_THE TASK_: Pull out the full text below on translated characters, fasta export and archiving files, and reproduce it word for word.

_PASSAGE FOR REVIEW_:
########################################

Here, you may see some mutations that do not match Amino Acid letters.

Special translated characters

Translation produces standard amino acid codes with the two non-standard exceptions (. and ~) listed below. The translation engine stops when it encounters a stop codon, but corrects itself to continue in-frame when a frameshift is encountered.

Character Interpretation
. Missing alignment data
- Gap in alignment (ex: deletion)
~ Partial codon (ex: frameshift)
X Ambiguous codon translation


  1. Inspect minor variation at single nucleotides, insertions and deletions relative to the sample’s generated consensus sequence. These tables are for your own usage and not necessary to review in detail. They can be sorted and filtered and exported to excel sheets for further analyses.

    • Minor variants greater than 5% frequency are shown
    • Indels greater than 20% frequency are shown

Save your sequences in a fasta file

  • Export IRMA’s amended consensus nucleotide sequences and amino acid fasta files. This includes only those passing MIRA’s QC criteria and are ready for submission to public databases!

    • The DOWNLOAD FASTAS button will only return passing samples. To investigate failed sequences, click the DOWNLOAD FAILED FASTAS button. Do not submit failed samples to public repositories!

    • You can open and view these Amino Acid and Nucleotide fastas in any sequence viewing application


Archiving Files

Files that we recommend keeping:

  • The original raw FASTQ files and the samplesheet.csv.
  • All files within the dash-json folder.
  • The amended consensus fasta files

You should keep any of the fasta files, excel files or html files described above that you believe will be useful to you.

Files that can be discarded:

  • The IRMA folder and all of it’s contents.
  • The logs folder and all of it’s contents.
  • The .snakemake folder and all of it’s contents
  • Any .fin files


Wow! You are doing such great work. Time to share your sequences with the world by uploading to GISAID and/or NCBI and to start analyzing your own data!

########################################

_PROVIDED MATERIAL_:

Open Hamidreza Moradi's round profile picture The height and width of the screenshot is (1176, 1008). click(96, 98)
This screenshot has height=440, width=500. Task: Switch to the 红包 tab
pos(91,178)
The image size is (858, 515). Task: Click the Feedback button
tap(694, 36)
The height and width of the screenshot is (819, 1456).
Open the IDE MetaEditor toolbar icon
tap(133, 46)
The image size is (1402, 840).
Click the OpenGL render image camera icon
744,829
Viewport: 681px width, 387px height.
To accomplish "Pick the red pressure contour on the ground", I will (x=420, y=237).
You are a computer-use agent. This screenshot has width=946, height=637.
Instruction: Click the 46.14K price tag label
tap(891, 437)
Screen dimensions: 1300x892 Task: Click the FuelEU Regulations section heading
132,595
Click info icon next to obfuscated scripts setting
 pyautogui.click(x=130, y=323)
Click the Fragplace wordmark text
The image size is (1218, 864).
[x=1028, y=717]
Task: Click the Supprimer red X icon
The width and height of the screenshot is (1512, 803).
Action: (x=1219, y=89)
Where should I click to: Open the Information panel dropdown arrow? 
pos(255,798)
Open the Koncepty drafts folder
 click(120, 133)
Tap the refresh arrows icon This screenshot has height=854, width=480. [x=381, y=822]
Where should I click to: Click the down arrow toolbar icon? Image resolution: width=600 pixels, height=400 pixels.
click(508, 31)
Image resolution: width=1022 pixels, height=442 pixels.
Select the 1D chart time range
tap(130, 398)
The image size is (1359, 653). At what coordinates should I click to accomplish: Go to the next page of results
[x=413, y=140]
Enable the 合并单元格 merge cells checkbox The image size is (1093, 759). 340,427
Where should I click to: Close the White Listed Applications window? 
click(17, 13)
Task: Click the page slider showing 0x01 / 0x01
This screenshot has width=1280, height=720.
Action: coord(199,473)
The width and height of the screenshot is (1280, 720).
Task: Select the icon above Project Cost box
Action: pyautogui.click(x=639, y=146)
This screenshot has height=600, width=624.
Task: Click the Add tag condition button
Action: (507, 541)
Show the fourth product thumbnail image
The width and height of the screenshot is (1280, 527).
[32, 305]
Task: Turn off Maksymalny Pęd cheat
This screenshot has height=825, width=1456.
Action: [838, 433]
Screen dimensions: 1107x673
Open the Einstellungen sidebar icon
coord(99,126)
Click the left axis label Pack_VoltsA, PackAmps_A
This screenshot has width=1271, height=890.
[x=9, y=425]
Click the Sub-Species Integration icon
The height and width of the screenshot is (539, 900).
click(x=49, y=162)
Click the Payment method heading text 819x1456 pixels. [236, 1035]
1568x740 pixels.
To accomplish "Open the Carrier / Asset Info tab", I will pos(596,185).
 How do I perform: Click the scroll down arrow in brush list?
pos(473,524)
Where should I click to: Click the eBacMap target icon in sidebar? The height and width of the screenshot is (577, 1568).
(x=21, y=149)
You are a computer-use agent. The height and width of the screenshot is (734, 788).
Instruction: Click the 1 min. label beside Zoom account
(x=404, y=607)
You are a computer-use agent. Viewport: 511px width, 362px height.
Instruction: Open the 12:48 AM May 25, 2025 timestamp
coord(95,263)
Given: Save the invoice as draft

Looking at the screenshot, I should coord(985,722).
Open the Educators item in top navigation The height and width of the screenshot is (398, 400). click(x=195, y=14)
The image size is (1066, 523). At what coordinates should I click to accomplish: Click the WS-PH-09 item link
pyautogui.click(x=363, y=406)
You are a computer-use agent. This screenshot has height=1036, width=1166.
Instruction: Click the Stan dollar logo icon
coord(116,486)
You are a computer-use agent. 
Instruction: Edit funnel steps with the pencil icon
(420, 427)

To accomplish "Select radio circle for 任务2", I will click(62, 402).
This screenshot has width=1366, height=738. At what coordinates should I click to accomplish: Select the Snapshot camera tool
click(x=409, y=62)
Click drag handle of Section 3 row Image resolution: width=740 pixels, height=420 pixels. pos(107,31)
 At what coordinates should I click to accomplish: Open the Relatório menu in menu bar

########################################

_COMPLETED EXERCISE_:
Here, you may see some mutations that do not match Amino Acid letters.

Special translated characters

Translation produces standard amino acid codes with the two non-standard exceptions (. and ~) listed below. The translation engine stops when it encounters a stop codon, but corrects itself to continue in-frame when a frameshift is encountered.

Character Interpretation
. Missing alignment data
- Gap in alignment (ex: deletion)
~ Partial codon (ex: frameshift)
X Ambiguous codon translation


  1. Inspect minor variation at single nucleotides, insertions and deletions relative to the sample’s generated consensus sequence. These tables are for your own usage and not necessary to review in detail. They can be sorted and filtered and exported to excel sheets for further analyses.

    • Minor variants greater than 5% frequency are shown
    • Indels greater than 20% frequency are shown

Save your sequences in a fasta file

  • Export IRMA’s amended consensus nucleotide sequences and amino acid fasta files. This includes only those passing MIRA’s QC criteria and are ready for submission to public databases!

    • The DOWNLOAD FASTAS button will only return passing samples. To investigate failed sequences, click the DOWNLOAD FAILED FASTAS button. Do not submit failed samples to public repositories!

    • You can open and view these Amino Acid and Nucleotide fastas in any sequence viewing application


Archiving Files

Files that we recommend keeping:

  • The original raw FASTQ files and the samplesheet.csv.
  • All files within the dash-json folder.
  • The amended consensus fasta files

You should keep any of the fasta files, excel files or html files described above that you believe will be useful to you.

Files that can be discarded:

  • The IRMA folder and all of it’s contents.
  • The logs folder and all of it’s contents.
  • The .snakemake folder and all of it’s contents
  • Any .fin files


Wow! You are doing such great work. Time to share your sequences with the world by uploading to GISAID and/or NCBI and to start analyzing your own data!